# Please talk me off the ledge!



## chickenista (Mar 24, 2007)

Or not.. I just don't care.

I have been gone since June 11th (with the exception of a 10 day or so break in the middle) and DH has been here... alone!

My house.. my house... my kitchen counters.. my bedroom floor..
Plus I have brought a ton of stuff from my father's house.. think a whole kitchen's worth of cookware etc...and DH is building two computers in the office floor.. there is a layer of dust over everything.
School starts on Friday and I have to get all school stuff.

My garden.. oh, oh,oh, oh... nothing has been picked. Nothing has been weeded since July. 
I guess the garden gets my attention first because veggies wait for no girl.
I will have to do the kitchen just so I will have room to process everything....

It's like trying to find the end to a circle.


----------



## Selena (Jun 25, 2005)

Well it didn't get that way overnight and won't get back to normal overnight either. Dust won't go anywhere, it will wait for you. First order is to get rid of all trash etc. Put away items if clean. Make note of anything you need to replenish. 
As to the items that followed you home, they can wait. They are boxed or in some type of containers. Put them in the basement or other SAFE out of the way spot and deal with them later. Avoid the temptation to open any of those boxes. Is there a local teen girl you can hire to help? A few hours of time might be well worth the money.


----------



## Windy_jem (Feb 19, 2006)

Put the hubby to work WITH YOU!! He obviously didn't do any chores while you were gone...make him help you now!


----------



## chickenista (Mar 24, 2007)

Oh.... don't even get me started!!!!!!
I will vent a little now... Soooooo much stuff to do around here! Sooo many little tasks that are mansized.

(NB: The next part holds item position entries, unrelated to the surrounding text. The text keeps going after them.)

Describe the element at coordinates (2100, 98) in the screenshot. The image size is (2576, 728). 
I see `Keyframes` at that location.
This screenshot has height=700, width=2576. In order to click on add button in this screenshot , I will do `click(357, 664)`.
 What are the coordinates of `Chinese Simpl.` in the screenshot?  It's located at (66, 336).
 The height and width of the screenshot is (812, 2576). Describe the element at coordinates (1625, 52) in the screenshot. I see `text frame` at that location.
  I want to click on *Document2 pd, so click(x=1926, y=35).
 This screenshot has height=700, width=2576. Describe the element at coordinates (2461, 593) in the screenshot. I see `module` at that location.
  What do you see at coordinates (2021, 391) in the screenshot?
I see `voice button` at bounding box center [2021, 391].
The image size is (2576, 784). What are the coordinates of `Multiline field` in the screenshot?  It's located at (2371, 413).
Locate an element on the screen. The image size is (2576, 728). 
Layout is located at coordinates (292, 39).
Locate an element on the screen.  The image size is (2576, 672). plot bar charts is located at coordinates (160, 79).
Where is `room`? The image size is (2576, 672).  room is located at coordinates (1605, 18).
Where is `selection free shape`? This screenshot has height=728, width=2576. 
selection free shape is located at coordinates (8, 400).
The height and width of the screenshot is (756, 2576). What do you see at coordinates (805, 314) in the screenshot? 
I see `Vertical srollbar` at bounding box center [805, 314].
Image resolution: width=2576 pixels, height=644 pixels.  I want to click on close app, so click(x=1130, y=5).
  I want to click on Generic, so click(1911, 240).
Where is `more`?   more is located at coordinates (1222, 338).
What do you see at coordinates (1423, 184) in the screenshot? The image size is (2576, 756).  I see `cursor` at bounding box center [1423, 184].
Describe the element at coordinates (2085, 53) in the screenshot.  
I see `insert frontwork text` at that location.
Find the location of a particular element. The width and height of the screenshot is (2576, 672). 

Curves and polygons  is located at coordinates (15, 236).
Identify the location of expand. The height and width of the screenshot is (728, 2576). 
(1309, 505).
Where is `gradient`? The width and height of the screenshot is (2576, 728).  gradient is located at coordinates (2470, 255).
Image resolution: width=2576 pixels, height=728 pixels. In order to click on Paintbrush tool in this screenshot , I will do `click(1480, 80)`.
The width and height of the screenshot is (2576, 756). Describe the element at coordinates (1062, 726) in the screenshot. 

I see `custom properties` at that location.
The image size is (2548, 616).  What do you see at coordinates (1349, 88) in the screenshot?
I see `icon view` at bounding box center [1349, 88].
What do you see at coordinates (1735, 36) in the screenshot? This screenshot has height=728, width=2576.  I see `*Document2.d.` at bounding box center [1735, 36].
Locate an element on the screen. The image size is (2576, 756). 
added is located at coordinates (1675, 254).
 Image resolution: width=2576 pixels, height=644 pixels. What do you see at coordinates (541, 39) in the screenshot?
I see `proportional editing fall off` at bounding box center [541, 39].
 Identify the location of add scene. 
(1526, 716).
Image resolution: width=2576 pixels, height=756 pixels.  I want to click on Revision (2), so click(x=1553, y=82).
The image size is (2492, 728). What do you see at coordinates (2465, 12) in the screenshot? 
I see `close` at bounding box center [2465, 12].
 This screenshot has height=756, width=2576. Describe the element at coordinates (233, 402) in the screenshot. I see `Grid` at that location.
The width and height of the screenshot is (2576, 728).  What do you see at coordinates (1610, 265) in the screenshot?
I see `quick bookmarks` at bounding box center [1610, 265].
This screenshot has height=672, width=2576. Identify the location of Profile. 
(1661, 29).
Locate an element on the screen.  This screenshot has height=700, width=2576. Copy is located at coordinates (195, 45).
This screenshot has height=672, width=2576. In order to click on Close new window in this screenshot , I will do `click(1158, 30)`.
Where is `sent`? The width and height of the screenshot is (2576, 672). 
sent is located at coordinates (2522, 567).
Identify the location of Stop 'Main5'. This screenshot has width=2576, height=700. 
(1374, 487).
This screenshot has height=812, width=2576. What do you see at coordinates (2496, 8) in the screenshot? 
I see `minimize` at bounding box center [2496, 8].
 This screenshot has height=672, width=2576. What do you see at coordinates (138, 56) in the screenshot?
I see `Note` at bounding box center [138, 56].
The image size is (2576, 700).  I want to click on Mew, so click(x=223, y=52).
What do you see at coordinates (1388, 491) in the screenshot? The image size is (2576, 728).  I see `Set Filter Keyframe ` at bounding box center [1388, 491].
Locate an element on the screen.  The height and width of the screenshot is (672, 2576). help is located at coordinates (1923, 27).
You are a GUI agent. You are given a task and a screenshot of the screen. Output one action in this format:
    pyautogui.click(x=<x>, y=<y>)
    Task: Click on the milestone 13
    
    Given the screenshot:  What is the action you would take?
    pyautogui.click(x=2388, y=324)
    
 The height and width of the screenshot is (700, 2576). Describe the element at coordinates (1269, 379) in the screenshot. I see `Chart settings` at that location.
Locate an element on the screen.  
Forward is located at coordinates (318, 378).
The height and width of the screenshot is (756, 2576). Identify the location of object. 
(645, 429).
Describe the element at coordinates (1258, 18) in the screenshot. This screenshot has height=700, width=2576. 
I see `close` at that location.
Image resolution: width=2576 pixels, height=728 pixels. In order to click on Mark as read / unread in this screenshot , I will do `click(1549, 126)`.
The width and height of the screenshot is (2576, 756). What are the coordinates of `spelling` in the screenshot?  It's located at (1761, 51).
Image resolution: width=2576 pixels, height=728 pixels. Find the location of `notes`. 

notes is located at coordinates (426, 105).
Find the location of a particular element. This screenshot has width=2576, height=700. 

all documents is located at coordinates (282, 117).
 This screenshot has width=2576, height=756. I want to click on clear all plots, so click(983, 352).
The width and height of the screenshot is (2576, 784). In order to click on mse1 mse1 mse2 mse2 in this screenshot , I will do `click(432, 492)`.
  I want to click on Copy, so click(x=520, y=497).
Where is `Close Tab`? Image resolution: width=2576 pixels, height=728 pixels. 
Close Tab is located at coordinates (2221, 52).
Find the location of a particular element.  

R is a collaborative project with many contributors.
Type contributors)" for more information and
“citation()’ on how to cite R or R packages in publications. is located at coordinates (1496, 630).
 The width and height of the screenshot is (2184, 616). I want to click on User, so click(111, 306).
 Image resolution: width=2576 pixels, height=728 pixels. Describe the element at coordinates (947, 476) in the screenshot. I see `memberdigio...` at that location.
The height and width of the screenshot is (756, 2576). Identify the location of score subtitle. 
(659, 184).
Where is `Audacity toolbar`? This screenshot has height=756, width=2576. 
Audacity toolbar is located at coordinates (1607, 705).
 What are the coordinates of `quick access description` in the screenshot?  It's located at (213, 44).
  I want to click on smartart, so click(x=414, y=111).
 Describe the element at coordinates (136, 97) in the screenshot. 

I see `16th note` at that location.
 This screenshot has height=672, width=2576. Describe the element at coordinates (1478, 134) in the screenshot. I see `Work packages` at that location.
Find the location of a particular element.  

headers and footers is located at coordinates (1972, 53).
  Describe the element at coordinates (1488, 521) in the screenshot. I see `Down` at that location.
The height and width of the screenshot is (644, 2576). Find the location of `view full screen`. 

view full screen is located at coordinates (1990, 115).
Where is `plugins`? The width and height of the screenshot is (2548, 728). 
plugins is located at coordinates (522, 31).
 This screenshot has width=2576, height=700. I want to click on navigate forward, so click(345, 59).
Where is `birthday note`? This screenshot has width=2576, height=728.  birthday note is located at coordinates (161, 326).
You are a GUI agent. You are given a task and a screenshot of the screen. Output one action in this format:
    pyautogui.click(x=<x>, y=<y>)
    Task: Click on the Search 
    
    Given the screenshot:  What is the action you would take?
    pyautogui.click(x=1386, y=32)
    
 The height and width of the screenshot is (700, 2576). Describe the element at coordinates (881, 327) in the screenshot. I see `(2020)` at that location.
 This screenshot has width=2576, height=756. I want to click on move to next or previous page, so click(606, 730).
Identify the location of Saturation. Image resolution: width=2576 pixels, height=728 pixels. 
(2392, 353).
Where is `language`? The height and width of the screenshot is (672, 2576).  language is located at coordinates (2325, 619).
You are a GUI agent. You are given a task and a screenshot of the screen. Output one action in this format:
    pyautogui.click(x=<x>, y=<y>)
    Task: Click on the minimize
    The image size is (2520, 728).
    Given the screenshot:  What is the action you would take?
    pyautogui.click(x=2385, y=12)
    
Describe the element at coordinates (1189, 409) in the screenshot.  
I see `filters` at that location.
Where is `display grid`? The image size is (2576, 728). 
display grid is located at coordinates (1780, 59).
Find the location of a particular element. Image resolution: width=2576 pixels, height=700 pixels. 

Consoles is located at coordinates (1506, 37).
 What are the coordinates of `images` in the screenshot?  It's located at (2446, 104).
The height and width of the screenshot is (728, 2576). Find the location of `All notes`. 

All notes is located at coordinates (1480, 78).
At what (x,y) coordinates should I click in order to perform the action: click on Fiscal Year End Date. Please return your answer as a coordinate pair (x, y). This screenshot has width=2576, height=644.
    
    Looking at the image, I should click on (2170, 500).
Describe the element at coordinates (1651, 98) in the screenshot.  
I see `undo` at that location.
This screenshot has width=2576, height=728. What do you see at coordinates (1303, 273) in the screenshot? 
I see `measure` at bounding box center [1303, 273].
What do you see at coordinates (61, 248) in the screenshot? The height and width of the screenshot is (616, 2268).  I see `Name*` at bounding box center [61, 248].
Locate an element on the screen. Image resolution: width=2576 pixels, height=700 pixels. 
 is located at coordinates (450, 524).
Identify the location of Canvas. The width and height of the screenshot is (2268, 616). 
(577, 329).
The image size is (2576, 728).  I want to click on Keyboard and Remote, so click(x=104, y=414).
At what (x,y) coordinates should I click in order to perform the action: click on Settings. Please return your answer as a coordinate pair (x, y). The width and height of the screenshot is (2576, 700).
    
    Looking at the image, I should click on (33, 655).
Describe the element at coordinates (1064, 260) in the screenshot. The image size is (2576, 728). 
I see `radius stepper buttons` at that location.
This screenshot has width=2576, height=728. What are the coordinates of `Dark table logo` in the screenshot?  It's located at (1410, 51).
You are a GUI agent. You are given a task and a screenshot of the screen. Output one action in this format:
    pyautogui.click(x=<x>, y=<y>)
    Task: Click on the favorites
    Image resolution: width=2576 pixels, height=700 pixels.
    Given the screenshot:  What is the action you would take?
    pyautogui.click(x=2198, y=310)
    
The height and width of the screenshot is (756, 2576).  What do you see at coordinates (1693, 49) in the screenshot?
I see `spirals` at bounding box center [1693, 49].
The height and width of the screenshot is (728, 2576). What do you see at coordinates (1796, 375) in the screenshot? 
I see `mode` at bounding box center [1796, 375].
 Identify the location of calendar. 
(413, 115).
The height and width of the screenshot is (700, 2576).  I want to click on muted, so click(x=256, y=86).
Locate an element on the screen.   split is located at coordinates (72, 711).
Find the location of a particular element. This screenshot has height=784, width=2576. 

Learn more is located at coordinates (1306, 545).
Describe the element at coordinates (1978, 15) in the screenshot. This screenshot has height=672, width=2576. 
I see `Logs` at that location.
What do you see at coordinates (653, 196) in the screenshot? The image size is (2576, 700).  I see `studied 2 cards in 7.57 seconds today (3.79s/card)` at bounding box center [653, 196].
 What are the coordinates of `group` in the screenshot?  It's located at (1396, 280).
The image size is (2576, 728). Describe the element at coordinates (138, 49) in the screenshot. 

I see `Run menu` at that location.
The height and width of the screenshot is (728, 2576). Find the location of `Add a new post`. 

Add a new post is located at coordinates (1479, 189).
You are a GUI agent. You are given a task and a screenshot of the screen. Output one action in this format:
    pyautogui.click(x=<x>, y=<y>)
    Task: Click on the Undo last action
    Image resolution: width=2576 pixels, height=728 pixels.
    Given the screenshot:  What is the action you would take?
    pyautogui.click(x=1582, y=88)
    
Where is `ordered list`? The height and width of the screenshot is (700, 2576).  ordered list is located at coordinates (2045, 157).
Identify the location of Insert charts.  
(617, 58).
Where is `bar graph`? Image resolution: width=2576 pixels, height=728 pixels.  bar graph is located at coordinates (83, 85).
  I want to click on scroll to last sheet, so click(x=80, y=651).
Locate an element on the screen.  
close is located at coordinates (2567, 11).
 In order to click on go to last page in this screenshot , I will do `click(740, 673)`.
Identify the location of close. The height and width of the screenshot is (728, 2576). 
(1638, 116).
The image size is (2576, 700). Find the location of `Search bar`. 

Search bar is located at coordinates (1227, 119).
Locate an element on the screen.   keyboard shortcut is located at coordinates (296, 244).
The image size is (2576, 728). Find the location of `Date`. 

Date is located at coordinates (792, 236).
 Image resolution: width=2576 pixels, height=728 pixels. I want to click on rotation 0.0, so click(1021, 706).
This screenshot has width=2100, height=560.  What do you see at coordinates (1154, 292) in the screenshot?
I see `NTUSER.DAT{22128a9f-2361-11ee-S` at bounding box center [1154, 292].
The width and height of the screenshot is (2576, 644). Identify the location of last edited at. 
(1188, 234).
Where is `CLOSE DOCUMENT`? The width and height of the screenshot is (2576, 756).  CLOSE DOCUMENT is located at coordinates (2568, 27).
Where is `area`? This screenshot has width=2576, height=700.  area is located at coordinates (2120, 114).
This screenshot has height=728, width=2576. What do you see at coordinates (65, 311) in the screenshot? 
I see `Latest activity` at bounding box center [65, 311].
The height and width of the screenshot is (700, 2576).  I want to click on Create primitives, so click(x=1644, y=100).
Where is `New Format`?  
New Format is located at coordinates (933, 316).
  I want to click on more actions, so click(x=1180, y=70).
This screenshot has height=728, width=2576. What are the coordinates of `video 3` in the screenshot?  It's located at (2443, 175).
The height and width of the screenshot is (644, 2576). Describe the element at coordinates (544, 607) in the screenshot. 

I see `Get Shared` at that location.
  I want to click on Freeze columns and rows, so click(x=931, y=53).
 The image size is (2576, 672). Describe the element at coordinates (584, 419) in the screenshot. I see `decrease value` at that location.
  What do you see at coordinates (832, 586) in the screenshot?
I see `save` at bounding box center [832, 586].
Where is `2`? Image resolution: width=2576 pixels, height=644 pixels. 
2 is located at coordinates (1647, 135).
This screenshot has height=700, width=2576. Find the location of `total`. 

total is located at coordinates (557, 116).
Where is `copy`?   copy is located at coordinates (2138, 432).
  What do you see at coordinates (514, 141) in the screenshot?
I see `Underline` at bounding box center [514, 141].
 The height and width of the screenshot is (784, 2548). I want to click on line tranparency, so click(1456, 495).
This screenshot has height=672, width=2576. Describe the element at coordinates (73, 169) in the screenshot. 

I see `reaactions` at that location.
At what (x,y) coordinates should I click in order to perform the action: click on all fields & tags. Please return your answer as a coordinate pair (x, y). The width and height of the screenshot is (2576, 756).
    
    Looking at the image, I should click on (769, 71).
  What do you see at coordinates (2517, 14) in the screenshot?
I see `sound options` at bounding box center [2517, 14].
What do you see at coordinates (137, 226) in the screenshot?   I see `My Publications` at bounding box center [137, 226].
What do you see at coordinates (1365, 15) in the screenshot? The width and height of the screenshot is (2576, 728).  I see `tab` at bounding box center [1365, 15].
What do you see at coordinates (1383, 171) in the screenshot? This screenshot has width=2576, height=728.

And months to do it in.. unecumbered by wife and child... cleaning out the barn..building a new enclosure in the barn.. cleaning out all of the collected up and piled stuff in the store.. building a raised bed for parsnips..digging out the low space under the gutters on the north side of the house.. hanging all of the gutters for the barn to kepp it from flooding out..WEEDING the garden (which looks like a jungle.. didn't even guide the bean vines up the pole)
Holy cow.. do you know what I could get done if I had a summer without DH and DS to get in my way and the dinner cooking time schedule to slow me up!!? I drool at the thought!
Men are different creatures. sigh
And.. and I AM glad, believe me... he finally found a job!! but it is 70 miles away and I will hardly ever see the man and these jobs will never see completetion and it all falls on me.
But, I can and will get it done and I will feel great when each and every little job is completed!!!
vent over and sense of strength and power restored to myself.. aaahhhh.


----------



## Selena (Jun 25, 2005)

With the exception of building a new enclosure in the barn and installing gutters, I don't see where the rest can't be done by you. School starts soon (if not already, my days of K-12 are OVER YEA!!) so you could allocate a set amount of time each day to pick at that list. I know, it sounds like you are stuck but if you are like me, a small price to pay for living where you want to live. And if you need an extra set of hands or more muscle, time the weekends. Trust me, after the life sucking commute, he will want to decompress but also do something that does not involve driving/being in the car.


----------



## chickenista (Mar 24, 2007)

Yes.. I can do it all.. and I will.. I just don't wanna.


----------



## sewsilly (May 16, 2004)

LOL, I had to smile... been there, doing that...

While sometimes I feel overwhelmed with it all, I pick the thing that bugs me most and work on that.

And I 'pull this number' when mine gets home on the weekends (he works away and stays in an appt during the week),,, I have a job 'started'... I get out all the 'stuff', including some highly inappropriate stuff... say, for instance, a big gigantic reciprocating saw (which he loves) and put it, oh, by the chicken pen... "What are you doing with my saw?" (note alarm in voice)... "well, I've tried to get the door on the chicken coop swinging properly again.... As he heads back to the chicken pen, you can hear the grumbling... "what was she thinking... using my saw, leaving it outside..." 

Voila,,, one fixed door.

So, I'm devilish....it works.

As school has started and I've returned to work as well, the actual progress will slow down again. He and the kid have headed to the beach for the weekend. I have new babies (chickens plus one little guinea) so am staying here to catch up, unfettered by menfolk. Will do what I can, then head to town to take some things to the darling daughter and have a few hours with her. Need to pick up a few things and am making the most of gas/time/travel time now.

If I had your slate of things, I'd probably nest in the kitchen, especially if it mean adding dad's things to mine there. I've inherited kitchen stuff and LOVE assimilating it into my 'already too full" kitchen. 

I'd spend evenings in the garden... if it's been unpicked, there probably will not be much of a quality to process... call it chicken feed and move on. Weed if you can, pick what is salvageable and plan for fall.

In the scheme of a lifetime, we never get done...let's face it, if you're 'done', tis a bad, bad thing... I understand the frustration. I'm glad your hubby found work and will just bet that you'll manage, once you get the little bit adjusted to school!

hugs, dawn


----------